According to the Alberta Oilsands Vegetation Reclamation Committee, any user of public land whether it be a private timber licensee or a multinational energy corporation, must “achieve maintenance-free, self-sustaining ecosystems with capabilities equivalent to or better than pre-disturbance conditions” (OSVRC, 1998). For many industries such as forestry, this is a complex but very attainable task, and in many cases the outcome does actually benefit the ecosystem (such as salvage harvesting Mountain Pine Beetle stands). For other resource sectors following the governmental guidelines, the task is completely moot. The Alberta oil sand extraction, for example, is a large-scale development that involves ecosystem reconstruction at the scale of entire landscapes. “Given the large area of each mine (ca. 100 km2) eventually to be stripped and mined, this is not a restoration problem but the engineering of new ecosystems” (Johnson. 2008).

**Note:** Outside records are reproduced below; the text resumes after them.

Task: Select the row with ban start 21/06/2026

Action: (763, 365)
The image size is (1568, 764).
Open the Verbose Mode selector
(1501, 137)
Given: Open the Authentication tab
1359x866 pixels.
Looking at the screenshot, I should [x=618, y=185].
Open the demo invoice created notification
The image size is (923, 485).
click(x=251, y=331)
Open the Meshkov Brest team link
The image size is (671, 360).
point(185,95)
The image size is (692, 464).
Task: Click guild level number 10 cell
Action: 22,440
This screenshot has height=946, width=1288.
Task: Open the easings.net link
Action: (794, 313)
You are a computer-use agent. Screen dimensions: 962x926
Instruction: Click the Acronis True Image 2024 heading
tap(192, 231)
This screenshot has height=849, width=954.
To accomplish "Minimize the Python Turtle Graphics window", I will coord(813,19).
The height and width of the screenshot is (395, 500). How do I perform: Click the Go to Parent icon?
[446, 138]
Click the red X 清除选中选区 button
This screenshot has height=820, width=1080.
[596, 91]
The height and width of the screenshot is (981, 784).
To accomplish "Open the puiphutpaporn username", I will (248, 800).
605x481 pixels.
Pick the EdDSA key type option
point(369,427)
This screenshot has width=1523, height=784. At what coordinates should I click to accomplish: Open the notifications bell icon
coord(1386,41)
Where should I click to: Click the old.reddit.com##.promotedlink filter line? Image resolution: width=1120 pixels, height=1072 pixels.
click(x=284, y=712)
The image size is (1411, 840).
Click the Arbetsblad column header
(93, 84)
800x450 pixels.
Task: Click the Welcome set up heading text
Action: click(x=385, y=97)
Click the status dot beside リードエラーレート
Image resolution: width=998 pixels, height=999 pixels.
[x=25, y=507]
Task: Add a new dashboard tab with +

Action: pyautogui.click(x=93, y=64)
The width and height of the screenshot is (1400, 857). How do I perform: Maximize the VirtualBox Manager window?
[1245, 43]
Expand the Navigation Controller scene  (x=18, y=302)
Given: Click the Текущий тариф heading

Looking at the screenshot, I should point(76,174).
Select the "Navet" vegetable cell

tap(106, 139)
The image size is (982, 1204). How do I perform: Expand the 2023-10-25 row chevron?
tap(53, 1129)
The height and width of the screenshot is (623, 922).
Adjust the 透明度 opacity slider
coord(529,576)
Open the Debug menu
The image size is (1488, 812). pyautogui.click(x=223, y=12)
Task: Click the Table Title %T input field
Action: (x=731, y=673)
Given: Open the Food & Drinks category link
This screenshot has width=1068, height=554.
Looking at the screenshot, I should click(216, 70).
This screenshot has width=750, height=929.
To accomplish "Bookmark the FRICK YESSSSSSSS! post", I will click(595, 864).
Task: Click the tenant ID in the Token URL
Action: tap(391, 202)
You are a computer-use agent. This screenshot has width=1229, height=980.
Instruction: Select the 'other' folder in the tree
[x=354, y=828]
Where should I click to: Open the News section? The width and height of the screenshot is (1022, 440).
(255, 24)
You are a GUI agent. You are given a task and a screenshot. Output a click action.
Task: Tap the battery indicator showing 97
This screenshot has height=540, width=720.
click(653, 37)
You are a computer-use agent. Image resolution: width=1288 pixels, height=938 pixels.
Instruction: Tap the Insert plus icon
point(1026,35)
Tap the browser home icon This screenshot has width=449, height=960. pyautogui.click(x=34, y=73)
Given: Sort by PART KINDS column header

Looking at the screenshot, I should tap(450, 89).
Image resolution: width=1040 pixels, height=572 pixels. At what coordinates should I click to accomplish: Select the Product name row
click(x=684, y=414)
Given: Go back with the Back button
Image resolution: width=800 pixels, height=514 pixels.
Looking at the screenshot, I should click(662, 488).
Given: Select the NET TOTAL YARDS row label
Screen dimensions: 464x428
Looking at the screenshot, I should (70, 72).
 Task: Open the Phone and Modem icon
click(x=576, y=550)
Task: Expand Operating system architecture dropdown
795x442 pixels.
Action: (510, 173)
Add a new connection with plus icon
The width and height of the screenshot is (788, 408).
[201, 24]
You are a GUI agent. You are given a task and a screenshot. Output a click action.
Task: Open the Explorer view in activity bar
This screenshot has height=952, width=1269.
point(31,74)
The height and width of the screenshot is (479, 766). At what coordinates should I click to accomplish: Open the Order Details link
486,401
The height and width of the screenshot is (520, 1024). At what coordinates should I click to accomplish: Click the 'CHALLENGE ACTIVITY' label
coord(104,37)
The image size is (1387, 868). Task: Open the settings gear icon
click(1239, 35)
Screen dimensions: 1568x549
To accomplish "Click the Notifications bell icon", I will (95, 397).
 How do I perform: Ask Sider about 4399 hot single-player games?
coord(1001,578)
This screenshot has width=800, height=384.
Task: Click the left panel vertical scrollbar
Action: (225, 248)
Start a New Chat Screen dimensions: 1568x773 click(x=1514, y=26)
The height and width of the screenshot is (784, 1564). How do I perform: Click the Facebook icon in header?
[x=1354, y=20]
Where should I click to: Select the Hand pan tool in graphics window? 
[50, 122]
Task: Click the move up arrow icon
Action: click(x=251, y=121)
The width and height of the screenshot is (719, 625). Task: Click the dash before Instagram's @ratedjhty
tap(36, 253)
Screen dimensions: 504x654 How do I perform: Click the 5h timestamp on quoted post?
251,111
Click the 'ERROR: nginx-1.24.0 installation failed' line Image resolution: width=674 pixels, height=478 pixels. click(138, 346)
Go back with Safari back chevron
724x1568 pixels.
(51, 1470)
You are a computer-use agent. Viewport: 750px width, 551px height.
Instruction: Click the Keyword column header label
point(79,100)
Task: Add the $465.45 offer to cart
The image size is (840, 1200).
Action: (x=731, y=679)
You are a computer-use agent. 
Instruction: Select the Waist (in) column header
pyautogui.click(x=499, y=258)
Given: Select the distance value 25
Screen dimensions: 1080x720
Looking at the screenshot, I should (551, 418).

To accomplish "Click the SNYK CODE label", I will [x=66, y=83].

For example, the largest tailings pond in the world “Mildred Lake”, resides in the Athabasca region which is owned and operated by Syncrude Canada Ltd. The Mildred Lake Settling Basin has a water surface area of 13 km2, and holds more than 400 million m3 of tailings (Fedorak et al. 2002). Further, a major problem with using tailings ponds as a disposal method is the slow rate of sedimentation of the fine tailings, which could take 125–150 years (Eckert et al. 1996), which far surpasses the reclamation timeframe.
Because of the oil sands development of the landscape, the ground and surface hydrology is rerouted wherein whole wetlands and creeks disappear or move, the soil chemistry is changed to a point that native species won’t grow without annual fertilization, and whole boreal ecosystems are removed (OSVRC. 1998). The current remediation tactics use the same reclamation standards that the forestry industry uses, requiring “80% of the plots in a standard survey to be stocked with an acceptable tree(s) to a minimum height standard” (Alberta SRD. 2008). This standard is based on the assumption that the ecosystem occupying the site after the disturbance will be the same or similar to what it was prior; but because open pit mining alters the whole landscape, the silvicultural prescription will not necessarily equate to what remains after extraction. Regarding development in peatland areas, Mark Sherrington writes “peatlands are vegetation communities established on organic soils over several thousand years and cannot be reclaimed in the 80–100 year time period considered for reclamation in the Oil Sands region” (Sherrington. 2005). This means the peatlands removed for development will, at best, be returned to marches or swamps which don’t support the biodiversity or carbon storage that the peatlands previously did. The reclamation procedure also relies on salvaging peat deposits from the excavation sites, as well as harvesting organic soils and peat from offsite locations to mix with the replaced top soil, to create a suitable growth medium. While this method is “noteworthy because native seeds and root fragments transferred with the soil became established and grew rapidly on the reclamation sites” (OSVRC. 1998), it further expands the “footprint” of the operation and relies on fragile ecosystems to provide another resource to supplement the damages driven by fossil fuel consumption, which in turn releases more carbon previously stored in the frozen organics within the peatland permafrost. This is analogous to the consumption of a cleaner energy, natural gas, (or maybe even nuclear), to produce energy deemed by President Barack Obama as “dirty, dwindling, and dangerous.”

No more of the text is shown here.